Ce nouveau processus produit un effet terrible sur les salariés déjà restructurés, déplacés, dont on a détruit le métier, et qui sont maintenant  insultés et jetés.

Didier Lombard, dans une manifestation interne, stigmatise les salariés de France Télécom qui «ne sont pas à Paris, qui pensent que la pêche aux moules c’est merveilleux… eh bien c’est fini» «Il faut s’adapter avec une rapidité encore plus grande». Estimant que les salariés doivent partir “par la fenêtre ou par la porte » il ne « fera pas dans la dentelle » et plus tard déclarer qu’il est temps de  « mettre un point d’arrêt à cette mode du suicide ».

Fin 2008, l’objectif sera atteint : 22 450 personnes auront quitté l’entreprise, 14 000 auront changé de métier.

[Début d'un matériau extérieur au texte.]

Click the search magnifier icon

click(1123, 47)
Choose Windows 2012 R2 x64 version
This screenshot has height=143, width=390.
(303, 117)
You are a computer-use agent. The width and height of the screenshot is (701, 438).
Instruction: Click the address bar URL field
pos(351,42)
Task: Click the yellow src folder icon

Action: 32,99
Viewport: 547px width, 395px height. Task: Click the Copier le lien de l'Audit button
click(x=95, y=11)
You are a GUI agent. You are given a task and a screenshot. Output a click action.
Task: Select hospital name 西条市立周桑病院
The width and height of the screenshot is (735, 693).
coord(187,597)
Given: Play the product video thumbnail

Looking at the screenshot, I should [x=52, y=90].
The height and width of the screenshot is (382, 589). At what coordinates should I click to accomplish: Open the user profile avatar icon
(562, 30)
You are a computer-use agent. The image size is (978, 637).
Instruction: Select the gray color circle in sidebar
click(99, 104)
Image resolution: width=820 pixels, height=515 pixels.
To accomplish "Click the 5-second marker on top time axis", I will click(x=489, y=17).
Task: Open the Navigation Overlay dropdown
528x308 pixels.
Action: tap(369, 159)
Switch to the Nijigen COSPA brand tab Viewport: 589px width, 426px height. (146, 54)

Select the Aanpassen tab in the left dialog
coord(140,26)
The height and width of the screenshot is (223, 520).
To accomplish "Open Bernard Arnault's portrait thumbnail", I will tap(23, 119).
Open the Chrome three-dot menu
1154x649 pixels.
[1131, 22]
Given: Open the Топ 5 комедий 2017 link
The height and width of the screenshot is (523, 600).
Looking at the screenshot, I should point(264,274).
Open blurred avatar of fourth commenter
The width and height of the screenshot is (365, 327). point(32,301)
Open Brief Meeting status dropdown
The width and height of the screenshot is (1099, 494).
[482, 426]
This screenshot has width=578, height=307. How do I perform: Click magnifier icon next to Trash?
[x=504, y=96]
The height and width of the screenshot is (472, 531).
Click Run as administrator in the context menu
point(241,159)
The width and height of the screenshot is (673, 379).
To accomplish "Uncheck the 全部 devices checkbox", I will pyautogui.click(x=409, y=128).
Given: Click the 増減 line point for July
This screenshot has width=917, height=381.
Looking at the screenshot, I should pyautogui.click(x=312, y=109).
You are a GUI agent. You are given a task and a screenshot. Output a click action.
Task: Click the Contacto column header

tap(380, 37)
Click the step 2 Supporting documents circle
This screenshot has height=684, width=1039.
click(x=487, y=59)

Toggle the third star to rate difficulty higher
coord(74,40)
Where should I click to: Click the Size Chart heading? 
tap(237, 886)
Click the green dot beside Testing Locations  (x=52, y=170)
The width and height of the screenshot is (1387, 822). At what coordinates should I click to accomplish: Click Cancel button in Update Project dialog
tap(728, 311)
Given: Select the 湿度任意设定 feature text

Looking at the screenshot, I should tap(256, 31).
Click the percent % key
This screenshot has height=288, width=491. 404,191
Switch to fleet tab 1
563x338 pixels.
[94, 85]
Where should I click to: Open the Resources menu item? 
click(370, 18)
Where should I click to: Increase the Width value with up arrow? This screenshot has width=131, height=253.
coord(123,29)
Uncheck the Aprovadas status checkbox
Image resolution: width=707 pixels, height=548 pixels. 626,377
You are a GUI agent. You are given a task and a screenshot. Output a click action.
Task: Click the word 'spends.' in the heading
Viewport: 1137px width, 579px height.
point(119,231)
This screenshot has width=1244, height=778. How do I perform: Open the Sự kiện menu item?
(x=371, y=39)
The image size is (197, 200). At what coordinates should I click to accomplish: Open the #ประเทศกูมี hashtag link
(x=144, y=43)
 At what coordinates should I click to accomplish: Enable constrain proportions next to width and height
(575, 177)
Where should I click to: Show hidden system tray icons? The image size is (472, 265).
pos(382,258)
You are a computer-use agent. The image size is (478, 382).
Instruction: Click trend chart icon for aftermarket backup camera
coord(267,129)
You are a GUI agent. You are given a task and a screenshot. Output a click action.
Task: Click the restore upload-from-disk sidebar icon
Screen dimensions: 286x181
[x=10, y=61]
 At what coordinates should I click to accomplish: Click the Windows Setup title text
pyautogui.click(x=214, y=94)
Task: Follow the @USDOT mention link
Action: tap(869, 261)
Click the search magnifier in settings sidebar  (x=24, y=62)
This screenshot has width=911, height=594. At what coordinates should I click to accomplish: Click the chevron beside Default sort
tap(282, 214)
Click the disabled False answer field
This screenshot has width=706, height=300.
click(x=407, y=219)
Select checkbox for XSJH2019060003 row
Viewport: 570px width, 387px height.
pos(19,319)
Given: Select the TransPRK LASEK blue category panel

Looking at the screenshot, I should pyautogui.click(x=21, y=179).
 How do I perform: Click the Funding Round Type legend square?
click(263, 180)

Entre 2001 et 2008, 44 700 postes auront été supprimés, dont 94 % étaient des emplois de fonctionnaire.

Et aujourd’hui ?

L’entreprise compte aujourd’hui un peu plus de 80 000 salariés.

L’entreprise embauche de nouveau, mais au compte goute, et sans compenser les départs. Au fur et à mesure, elle confie les activités à des entreprises sous-traitantes qui sous traitent à leur tour à une myriade de petites entreprises.

Cette sous-traitance en cascade a des conséquences catastrophiques pour les salariés qui y travaillent (peu de représentativité syndicale, code du travail bafoué par certains patrons, etc …) Orange, donneur d’ordres, dont l’objectif est de redistribuer toujours plus de dividendes à ses actionnaires en serrant les prix au maximum, cautionne de fait ce système.

Et pour les 80 000 salariés d’Orange, les tâches sont de plus en plus complexes, les charges de travail de plus en plus importantes.

Certains affirment que Stéphane Richard serait un patron plus humain que Didier Lombard ! … il a juste déplacé une part de la souffrance hors de son entreprise.